【ヘタレ注意】あー、もうっ。結婚してあげますからっ!
私の足元で、東洋の伝統芸『土下座』を披露しているのは、この国の第二王子殿下――エルネスト様。
しかも、半泣き。
「僕にはシスティーナしかいないんだよぉ……結婚してよぉ!」
「なんで、フラれるたびに私に求婚してくるんですか」
「システィーナが一番好きなんだもん」
青みがかった銀色の長い髪を緩やかにひとつ結びにして、淡い水色の瞳を持つエルネスト様。今も昔も妖精のように美しいと褒めそやされているからこそ、余計に残念な姿だと思う。
私は見慣れてしまっているけれど。
幼いころからの付き合いであるエルネスト様。
お父様が宰相なこともあり、王太子殿下やエルネスト様とお会いする機会が多かった。
少し年上の王太子殿下は良きお兄様。同じ歳の第二王子殿下はヘタレな弟。そんな感じの付き合い。
王太子殿下に婚約者が出来てからは、エルネスト様と二人で遊ぶことが増えた。
『ぼく、システィーナとけっこんする』
エルネスト様が勝手にそう言い出したのは、六歳の春だった。
少し前に王太子殿下が十二歳になり、婚約者の発表をしたことで、彼は結婚というものを認識したのだと思う。かくいう私もそうだったから。
ただ、親や友に向けるものとは違う『愛』が存在しているのだと知りはしたものの、まだまだ他人事で実感は湧いていなかった。
ある日、国王陛下とお父様が、宰相の娘が王族と結婚すると癒着と思われかねないことや、政治的なパワーバランスが崩れるなど、難しい話をしていたことで、エルネスト様の宣言は叶うことはないのだろうと思っていた。
『システィーナは、ぼくのことすき?』
『……ふつうです』
『そっか! きらいじゃないなら、すきだね!』
『はなし、きいてます?』
エルネスト様との会話はいつもそんな感じで、意思疎通不可だよなぁといった感じ。
十歳になったころ、一度だけお父様からエルネスト様のことや結婚など、どうしたいかと聞かれた。私は、家のためになる結婚がいいので、エルネスト様は嫌だと答えた。
わが家――フェロルディ侯爵家には弟がいるが、まだ生まれたばかりだった。弟が独り立ち出来る年齢になるまでは、私が家を支えねば、という思いが強かった。

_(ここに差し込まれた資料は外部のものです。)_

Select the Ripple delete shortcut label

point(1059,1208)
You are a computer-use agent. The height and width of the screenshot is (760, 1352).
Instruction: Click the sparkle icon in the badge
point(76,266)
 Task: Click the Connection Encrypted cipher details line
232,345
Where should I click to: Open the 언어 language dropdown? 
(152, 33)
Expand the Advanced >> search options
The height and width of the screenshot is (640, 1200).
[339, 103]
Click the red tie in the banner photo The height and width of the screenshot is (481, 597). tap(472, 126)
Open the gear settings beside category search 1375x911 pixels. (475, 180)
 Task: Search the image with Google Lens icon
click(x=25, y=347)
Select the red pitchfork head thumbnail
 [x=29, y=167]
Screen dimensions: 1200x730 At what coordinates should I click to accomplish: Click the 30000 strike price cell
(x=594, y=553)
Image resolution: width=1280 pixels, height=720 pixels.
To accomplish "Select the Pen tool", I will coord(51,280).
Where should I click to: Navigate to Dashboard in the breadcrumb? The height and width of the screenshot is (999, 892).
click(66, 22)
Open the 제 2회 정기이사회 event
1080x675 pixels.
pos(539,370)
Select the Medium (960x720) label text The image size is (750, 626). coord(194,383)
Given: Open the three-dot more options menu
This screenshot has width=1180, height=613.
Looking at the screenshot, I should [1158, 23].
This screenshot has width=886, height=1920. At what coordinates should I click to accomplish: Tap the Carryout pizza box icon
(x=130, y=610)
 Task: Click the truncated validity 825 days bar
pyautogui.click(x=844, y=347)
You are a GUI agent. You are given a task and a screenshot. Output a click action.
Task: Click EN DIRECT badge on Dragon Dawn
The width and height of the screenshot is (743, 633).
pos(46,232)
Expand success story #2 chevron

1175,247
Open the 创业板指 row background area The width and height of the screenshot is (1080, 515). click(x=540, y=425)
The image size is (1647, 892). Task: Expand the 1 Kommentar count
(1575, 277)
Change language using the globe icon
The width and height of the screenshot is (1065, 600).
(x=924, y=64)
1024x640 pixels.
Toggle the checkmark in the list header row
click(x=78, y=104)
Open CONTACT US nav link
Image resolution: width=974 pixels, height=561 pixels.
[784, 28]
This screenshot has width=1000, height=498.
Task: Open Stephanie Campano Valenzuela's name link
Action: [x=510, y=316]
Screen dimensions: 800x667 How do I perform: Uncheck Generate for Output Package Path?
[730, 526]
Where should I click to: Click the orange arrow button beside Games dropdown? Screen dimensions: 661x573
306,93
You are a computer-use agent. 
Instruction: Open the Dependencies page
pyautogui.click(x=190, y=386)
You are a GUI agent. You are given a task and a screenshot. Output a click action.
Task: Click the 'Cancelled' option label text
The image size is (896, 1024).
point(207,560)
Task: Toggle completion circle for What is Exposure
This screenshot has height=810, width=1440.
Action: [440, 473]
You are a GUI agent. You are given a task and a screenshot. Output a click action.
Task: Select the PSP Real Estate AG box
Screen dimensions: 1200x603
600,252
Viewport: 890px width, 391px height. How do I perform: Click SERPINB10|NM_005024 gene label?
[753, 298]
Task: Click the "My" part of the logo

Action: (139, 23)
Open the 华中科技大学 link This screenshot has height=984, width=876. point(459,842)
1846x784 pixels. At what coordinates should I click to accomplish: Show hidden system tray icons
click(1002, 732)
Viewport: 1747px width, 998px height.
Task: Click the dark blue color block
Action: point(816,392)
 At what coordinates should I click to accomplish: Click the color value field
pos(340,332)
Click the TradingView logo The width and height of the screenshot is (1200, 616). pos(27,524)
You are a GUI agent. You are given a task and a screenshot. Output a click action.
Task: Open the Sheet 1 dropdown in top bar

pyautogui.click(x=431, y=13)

昔は契約結婚が当たり前だった貴族だけど、ここ最近は恋愛結婚も盛んになってきている。
なので、お父様は「好きな人が出来たら言いなさい」とだけ言った。
好きな人は沢山いる。でも、愛している人はこのときの私には分からなかった。
十二歳になったころ、エルネスト様がお付き合いしている人がいると言ってきた。
王子のくせに、我が家の私の部屋に乱入してきて、当たり前のように私の部屋のソファに座って、チラチラとこちらを見ながら。
「おめでとうございます。好きな方が出来たのですね」
「……好きって言われたから。好きになれるかなって」
そんな理由でお付き合いをして大丈夫なのだろうかと思っていたら、一ヵ月もしない内に破局したというゴシップが社交界に広がった。
「っうぅぅ。システィーナ結婚してよぉ」
「はい? なんでですか。嫌ですよ」
フラれたのだとベソかきながら、求婚された。いやまぁ、求婚というほどの真剣さは微塵もなかったけれど。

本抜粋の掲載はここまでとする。